I read someplace that banana bread is one of the most popular recipes in North America. It’s one of those tea bread staples that never went out of fashion and somehow traveled from the bridge table to school lunches without skipping a beat.

There must be a thousand variations of the classic banana bread out there, some with peanut butter others with butterscotch chips, there are chocolate versions. I’m sure they’re all good but my favourite is really just plain old banana bread, with a touch of spice.

banana bread - slice

This is a gluten-free version of a classic banana bread. It has a lovely moist crumb and a subtle spice flavour. The molasses helps make it extra moist and adds a flavour that works beautifully with the banana. Use very ripe banana’s for an intense banana flavour.
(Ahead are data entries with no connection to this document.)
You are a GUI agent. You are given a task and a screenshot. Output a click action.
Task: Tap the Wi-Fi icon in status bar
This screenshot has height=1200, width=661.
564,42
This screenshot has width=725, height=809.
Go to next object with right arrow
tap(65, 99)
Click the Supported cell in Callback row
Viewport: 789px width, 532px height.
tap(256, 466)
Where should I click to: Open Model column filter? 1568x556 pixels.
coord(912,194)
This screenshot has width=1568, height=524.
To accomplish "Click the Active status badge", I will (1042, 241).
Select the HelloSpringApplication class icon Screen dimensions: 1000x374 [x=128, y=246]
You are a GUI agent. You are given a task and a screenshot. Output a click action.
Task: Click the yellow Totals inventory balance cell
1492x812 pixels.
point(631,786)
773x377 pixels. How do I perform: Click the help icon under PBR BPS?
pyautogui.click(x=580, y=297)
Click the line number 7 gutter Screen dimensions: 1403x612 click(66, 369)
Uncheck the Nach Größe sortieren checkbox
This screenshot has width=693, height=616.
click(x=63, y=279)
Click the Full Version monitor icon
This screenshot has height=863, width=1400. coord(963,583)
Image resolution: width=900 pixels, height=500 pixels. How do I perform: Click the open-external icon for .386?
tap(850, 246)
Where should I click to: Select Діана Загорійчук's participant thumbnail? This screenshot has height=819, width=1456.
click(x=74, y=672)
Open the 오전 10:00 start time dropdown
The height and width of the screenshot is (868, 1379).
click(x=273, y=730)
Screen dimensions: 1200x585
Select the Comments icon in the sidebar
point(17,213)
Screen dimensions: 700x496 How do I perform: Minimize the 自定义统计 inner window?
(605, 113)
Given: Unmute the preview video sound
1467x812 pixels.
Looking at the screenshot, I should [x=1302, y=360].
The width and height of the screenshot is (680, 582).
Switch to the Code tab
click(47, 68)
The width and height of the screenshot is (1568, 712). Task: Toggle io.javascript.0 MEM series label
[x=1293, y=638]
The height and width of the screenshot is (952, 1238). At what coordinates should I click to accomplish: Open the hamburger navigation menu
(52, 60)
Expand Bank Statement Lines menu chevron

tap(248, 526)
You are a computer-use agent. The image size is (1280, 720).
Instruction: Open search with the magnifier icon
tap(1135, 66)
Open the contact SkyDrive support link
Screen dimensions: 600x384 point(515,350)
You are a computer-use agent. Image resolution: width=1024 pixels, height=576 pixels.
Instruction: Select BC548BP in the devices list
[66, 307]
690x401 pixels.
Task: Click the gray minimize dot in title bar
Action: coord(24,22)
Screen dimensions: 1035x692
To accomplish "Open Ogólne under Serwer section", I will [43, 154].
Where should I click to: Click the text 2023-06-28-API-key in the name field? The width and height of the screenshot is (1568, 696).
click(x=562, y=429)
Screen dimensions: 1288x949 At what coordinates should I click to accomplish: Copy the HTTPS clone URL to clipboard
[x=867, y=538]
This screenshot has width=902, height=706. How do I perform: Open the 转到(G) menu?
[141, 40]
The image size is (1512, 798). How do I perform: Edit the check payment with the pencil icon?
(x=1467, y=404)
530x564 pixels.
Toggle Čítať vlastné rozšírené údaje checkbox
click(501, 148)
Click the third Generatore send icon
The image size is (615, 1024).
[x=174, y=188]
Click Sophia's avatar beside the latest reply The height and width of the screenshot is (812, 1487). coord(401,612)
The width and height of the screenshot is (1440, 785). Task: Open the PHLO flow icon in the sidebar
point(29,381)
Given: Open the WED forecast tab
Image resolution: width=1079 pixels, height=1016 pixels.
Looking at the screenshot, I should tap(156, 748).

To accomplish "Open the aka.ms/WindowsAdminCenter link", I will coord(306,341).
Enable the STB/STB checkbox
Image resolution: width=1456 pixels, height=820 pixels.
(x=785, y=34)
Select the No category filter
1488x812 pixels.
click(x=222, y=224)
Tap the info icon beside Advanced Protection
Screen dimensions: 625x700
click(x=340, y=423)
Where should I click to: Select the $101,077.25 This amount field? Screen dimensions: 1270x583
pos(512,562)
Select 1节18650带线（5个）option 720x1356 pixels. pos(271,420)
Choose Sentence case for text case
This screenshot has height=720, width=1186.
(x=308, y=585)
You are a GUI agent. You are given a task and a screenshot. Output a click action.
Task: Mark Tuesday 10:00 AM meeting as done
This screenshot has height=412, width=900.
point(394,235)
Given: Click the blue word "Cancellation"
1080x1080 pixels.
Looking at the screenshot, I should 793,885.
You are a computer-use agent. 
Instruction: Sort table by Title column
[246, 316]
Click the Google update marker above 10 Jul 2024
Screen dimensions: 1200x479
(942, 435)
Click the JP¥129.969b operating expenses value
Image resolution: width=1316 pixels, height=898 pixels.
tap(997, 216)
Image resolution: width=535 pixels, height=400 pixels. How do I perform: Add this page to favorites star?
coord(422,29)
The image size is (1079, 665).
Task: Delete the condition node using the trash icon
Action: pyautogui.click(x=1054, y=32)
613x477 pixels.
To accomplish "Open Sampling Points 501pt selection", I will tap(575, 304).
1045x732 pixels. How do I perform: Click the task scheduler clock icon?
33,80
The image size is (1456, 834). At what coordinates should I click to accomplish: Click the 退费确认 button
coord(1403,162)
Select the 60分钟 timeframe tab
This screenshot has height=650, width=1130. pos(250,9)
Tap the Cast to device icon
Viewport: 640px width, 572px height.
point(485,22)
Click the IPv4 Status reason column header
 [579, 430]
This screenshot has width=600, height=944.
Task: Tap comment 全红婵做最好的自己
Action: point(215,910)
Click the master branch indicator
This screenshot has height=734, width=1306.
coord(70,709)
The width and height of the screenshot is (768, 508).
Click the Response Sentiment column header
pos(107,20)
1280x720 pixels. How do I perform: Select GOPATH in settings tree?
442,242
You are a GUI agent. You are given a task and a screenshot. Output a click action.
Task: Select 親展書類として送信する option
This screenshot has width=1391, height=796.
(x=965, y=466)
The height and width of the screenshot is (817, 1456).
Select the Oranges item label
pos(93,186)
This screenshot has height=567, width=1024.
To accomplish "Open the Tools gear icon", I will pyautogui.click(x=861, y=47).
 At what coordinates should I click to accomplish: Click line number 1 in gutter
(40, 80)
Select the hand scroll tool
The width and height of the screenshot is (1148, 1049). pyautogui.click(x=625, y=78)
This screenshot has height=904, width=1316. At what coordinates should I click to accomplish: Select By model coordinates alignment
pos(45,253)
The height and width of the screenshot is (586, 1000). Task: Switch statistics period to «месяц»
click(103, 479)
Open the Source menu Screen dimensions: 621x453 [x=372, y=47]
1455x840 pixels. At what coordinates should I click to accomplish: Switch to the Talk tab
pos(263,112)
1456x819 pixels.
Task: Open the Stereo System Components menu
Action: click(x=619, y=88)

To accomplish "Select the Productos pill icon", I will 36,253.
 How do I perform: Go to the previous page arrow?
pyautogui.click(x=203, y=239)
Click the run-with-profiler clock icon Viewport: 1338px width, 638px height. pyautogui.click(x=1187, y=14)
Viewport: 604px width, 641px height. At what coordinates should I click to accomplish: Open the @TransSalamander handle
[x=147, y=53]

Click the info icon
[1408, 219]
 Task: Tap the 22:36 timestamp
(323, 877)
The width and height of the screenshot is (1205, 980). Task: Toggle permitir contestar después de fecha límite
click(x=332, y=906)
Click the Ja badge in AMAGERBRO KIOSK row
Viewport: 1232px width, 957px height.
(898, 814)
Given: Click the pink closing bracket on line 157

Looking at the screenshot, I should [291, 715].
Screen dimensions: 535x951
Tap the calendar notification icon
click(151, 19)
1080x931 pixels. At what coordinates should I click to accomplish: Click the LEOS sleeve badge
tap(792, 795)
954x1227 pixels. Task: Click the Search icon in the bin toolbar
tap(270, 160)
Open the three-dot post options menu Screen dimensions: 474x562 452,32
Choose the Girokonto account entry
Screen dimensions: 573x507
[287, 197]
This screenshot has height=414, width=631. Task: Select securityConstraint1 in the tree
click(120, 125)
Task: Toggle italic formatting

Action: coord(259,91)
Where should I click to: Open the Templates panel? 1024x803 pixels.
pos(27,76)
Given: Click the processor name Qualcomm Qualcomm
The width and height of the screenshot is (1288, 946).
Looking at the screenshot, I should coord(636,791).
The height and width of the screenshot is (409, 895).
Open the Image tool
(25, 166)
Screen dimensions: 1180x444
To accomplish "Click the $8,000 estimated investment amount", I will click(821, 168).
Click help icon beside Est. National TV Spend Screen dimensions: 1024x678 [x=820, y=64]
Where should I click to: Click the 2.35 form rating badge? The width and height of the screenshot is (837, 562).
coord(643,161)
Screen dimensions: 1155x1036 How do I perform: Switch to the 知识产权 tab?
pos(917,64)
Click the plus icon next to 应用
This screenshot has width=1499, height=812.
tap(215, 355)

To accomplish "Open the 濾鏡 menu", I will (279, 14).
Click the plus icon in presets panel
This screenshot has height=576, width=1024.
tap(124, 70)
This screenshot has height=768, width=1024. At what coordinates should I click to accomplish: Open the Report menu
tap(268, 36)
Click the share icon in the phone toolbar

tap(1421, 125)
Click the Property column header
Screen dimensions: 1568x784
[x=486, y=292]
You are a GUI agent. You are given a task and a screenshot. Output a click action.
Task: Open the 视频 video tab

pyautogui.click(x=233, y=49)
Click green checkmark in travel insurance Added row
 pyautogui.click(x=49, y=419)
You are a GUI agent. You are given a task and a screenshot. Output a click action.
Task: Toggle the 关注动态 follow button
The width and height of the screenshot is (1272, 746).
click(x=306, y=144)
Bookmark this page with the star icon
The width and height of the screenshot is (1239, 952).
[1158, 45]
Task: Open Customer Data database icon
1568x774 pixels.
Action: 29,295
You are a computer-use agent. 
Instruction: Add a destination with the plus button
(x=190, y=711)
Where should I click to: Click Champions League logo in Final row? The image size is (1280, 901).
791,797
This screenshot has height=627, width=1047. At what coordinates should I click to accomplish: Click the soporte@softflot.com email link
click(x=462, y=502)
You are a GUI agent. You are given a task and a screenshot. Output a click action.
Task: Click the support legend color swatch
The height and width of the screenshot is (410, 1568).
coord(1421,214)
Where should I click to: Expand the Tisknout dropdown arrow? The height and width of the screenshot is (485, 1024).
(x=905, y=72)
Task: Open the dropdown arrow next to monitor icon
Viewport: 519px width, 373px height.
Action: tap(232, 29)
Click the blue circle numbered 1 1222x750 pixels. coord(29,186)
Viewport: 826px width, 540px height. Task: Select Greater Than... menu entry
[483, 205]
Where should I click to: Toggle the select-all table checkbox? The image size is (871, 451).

gluten free banana bread with molasses

No one would even guess that it’s gluten free.

If your banana’s aren’t ripen enough you can always ripen them in the oven. Here’s how.

This recipe works well as mini muffins too.

Gluten-free Banana Bread with Molasses Recipe

Adapted from Hun…What’s for dinner?

Ingredients:

  • ½ cup butter, melted
  • ¼ cup sugar
  • 1/3 cup Crosby’s Fancy Molasses
  • 2 eggs
  • 3 Tbsp. buttermilk, yogurt or soured milk
  • 1 tsp. vanilla
  • 3 ripe bananas, mashed (about 1-1 1/4 cups)
  • 2 cups gluten-free flour blend*
  • 1 tsp. baking powder
  • ½ tsp. baking soda
  • ¼ tsp. salt
  • 1 tsp. cinnamon
  • ½ tsp. nutmeg

* Gluten-free flour blend: 4 cups fine brown rice flour, 1 1/3 cups potato starch (not potato flour), 2/3 cup tapioca flour. Whisk together and store in an airtight container. (Recipe from The Allergen-Free Baker’s Handbook)

Instructions:

  1. Grease a large loaf pan or line it with parchment paper. (Or use three mini loaf pans).
  2. In a large bowl combine the melted butter with the sugar and stir well. Add the molasses and then the eggs, one at a time. Stir in the buttermilk, vanilla and then the mashed banana.
  3. In a separate bowl combine the flour blend, baking powder, baking soda, salt and spices.
  4. Add the dry ingredients to the wet ingredients and stir gently, just until combined. Take care not to over mix.
  5. Bake at 350 F for 50-60 minutes.
  6. Let cool in pan 10 minutes before upending on cooling rack.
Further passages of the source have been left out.